::: Entries provided

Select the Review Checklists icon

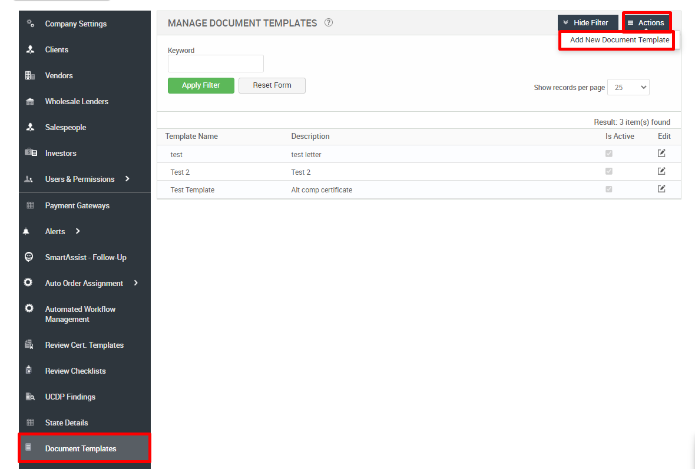coord(28,371)
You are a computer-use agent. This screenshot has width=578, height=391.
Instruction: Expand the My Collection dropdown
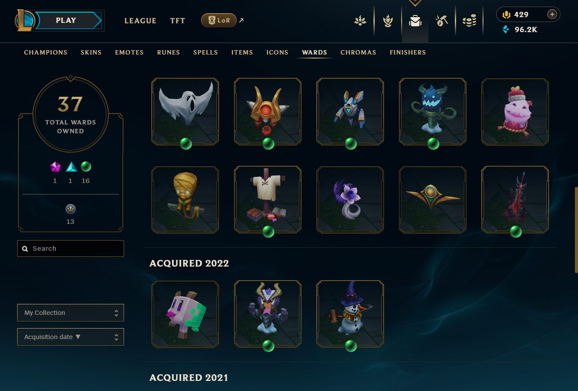pos(70,313)
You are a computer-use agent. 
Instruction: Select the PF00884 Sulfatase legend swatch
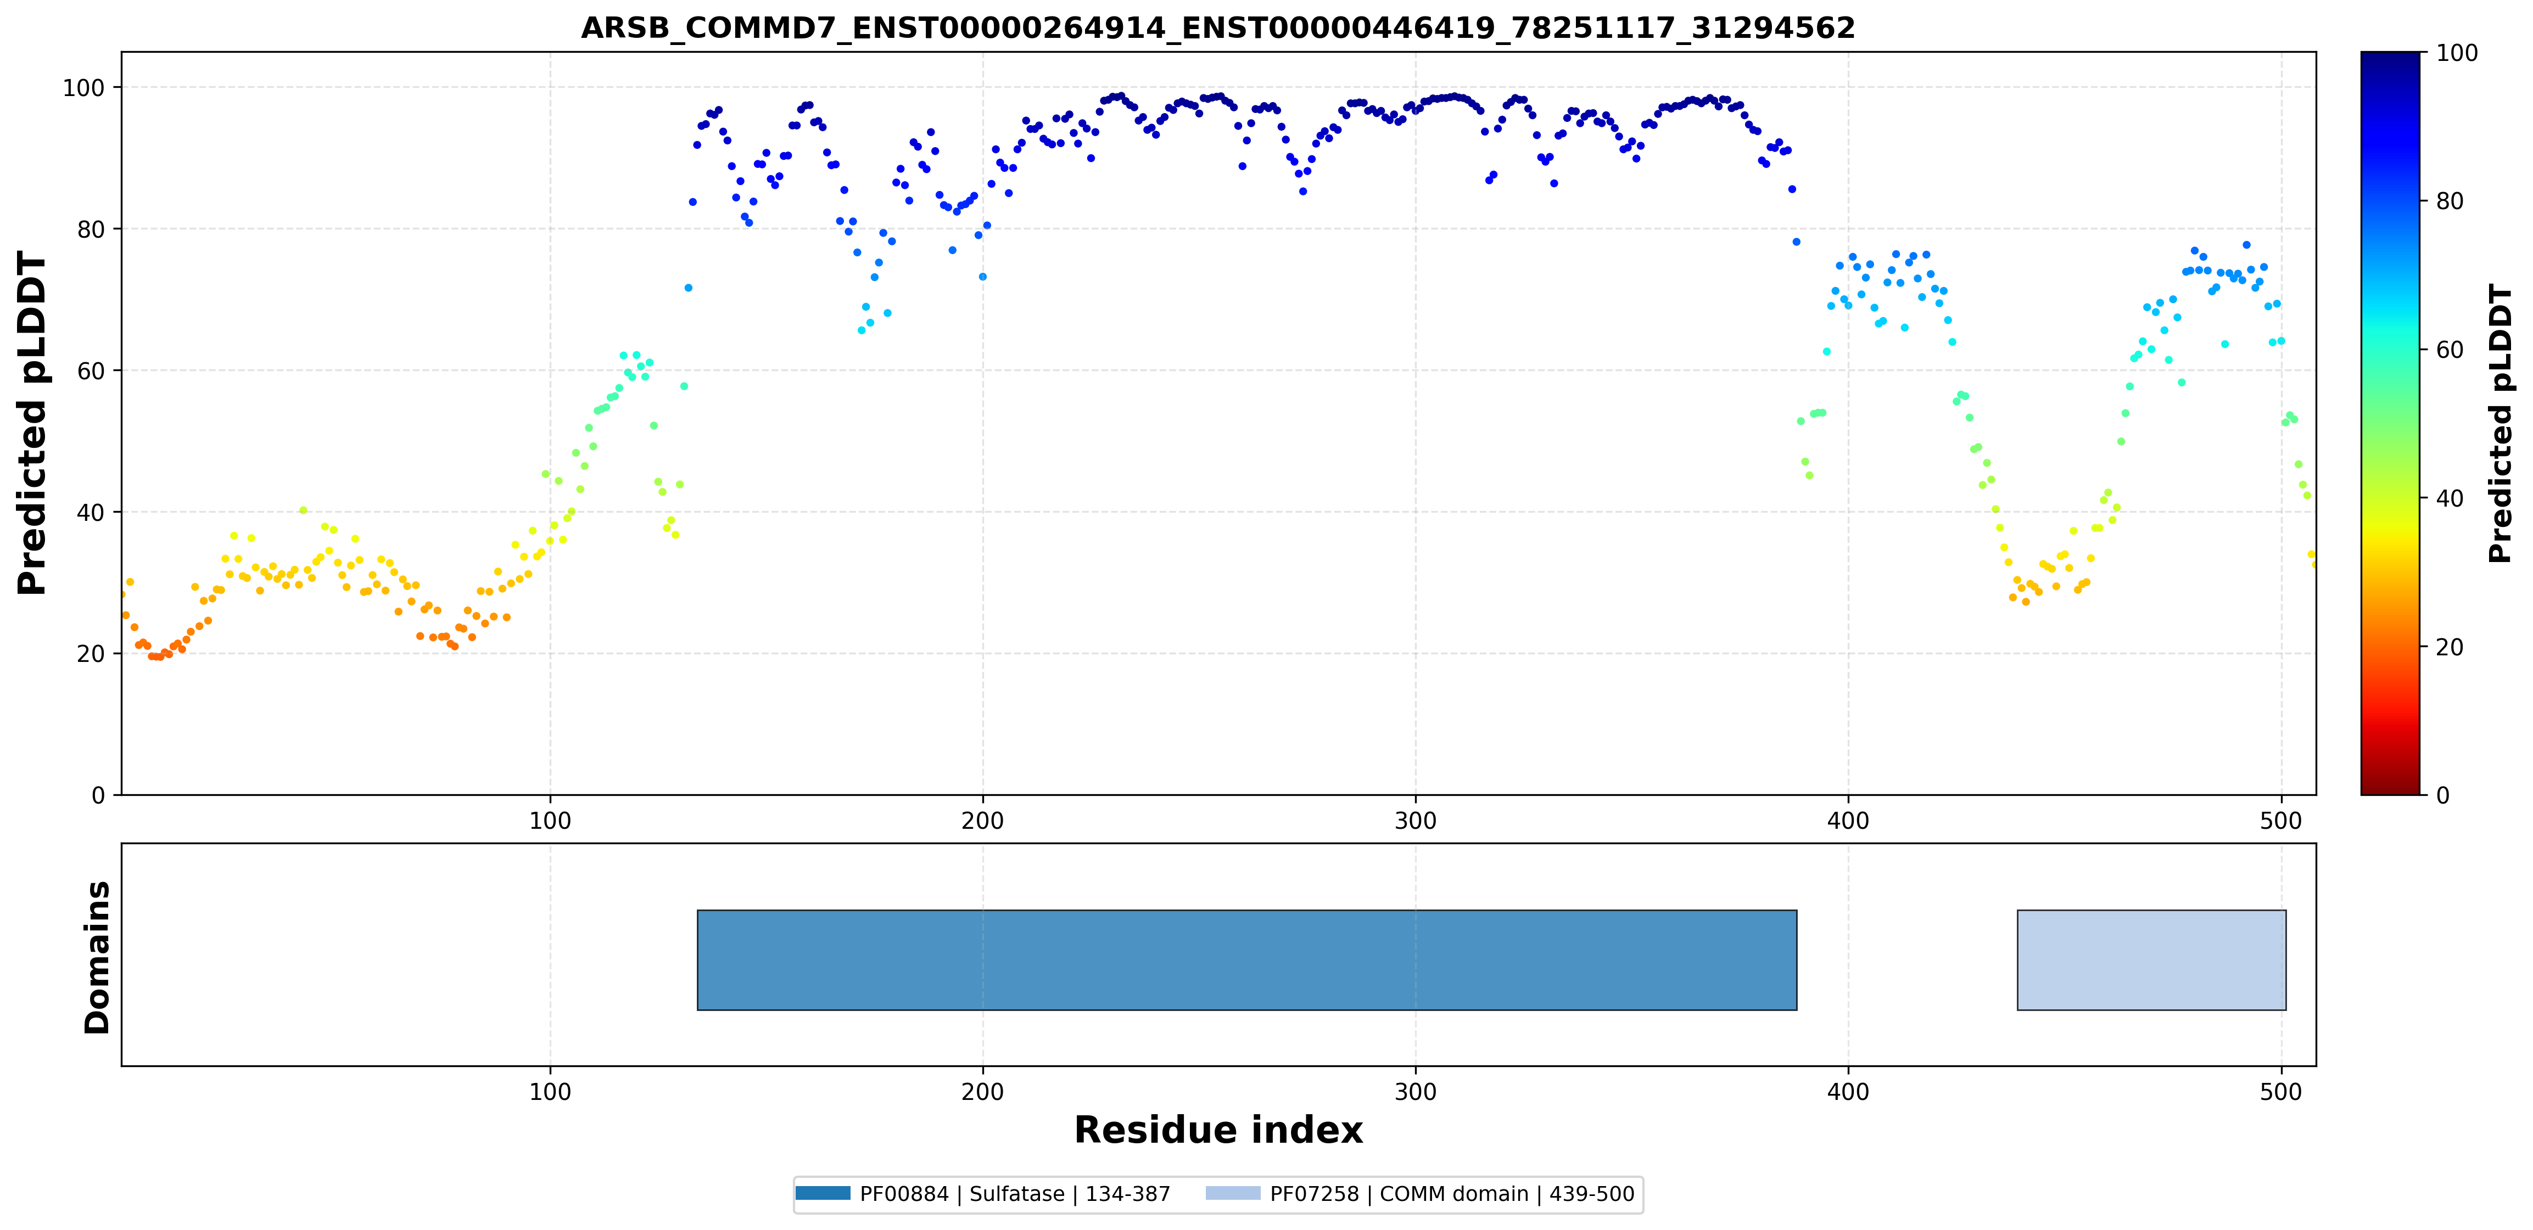[x=823, y=1194]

::::::

#### Exercise requirements
Give the entries above again in full and exactly, but not the pictures.

#### Finished task
Select the Review Checklists icon

coord(28,371)
You are a computer-use agent. This screenshot has width=578, height=391.
Instruction: Expand the My Collection dropdown
pos(70,313)
You are a computer-use agent. 
Instruction: Select the PF00884 Sulfatase legend swatch
[x=823, y=1194]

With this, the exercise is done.